Will Schuester (Matthew Morrison) is the hapless protagonist who can’t ever seem to do the right thing, like pick the right girl to marry. When the show began Will was still married to a self-centered pregnancy-faking bitch, Terri (Jessalyn Gillsing). Since the show’s 2010 return, Terri and Will have gotten divorced and Will has not deflowered the woman he loves, Emma Pillsbury (Jayma Mayes). However he has snuggled with Amber Rhoades (Kristin Chenoweth), and played tonsil hockey with Vocal Adrenaline coach Shelby Corcoran (Idina Menzel). Will is really supposed to be the rock of this show, yet he plays dirty almost as often as Sue does — which is to say, a lot. You’re really supposed to root for Will, and before the hiatus, I did. But since the reurn, he’s been a bit whiny. And the serenade to Sue in the last episode was almost unforgivable, the duets he did with his high school rival, Bryan Ryan (guest star Neil Patrick Harris), were awesome.
Then there’s Finn (Corey Monteith), who’s constantly struggling to prove himself as more than just another lumbering meathead without alienating the football team. After his pre-hiatus messy break up with Cheerio Quinn Fabray (Dianna Agron), he soon had Rachel Berry (Lea Michele) on his arm. But kitten relationship calendars and matching sweaters seemed a bit restricting, so he broke it off with Rachel in favor of the saucy, bi-curious stylings of Brittany and Santana (Heather Morris and Naya Rivera).

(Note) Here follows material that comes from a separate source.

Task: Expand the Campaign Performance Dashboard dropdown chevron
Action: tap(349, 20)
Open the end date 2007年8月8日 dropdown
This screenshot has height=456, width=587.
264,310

Obvs the girls are way more into french fries, gossip and sexual innuendo than they’re into Finn, cutting this potential Bisexual Threesome Fling short.
But okay. Let’s pause and talk about these two. Right before the break we were left with a tiny bit of dialogue from Brittany that sent shockwaves through the lesbian Glee following: “Sex isn’t dating. If it were, Santana and I would be dating.”
Squwhaaaat!?! But also unlike most random lesbian sweeps relationships, this one had that “no duh” effect — it makes perfect sense. Now we pay way more attention to them, which is good, ’cause Brittany is hilariously, but limitingly, written to be about as deep as a parking lot puddle after a fundraising car wash. Meaning, she’s dumb. She’s really, really dumb: “Sometimes I forget my middle name.”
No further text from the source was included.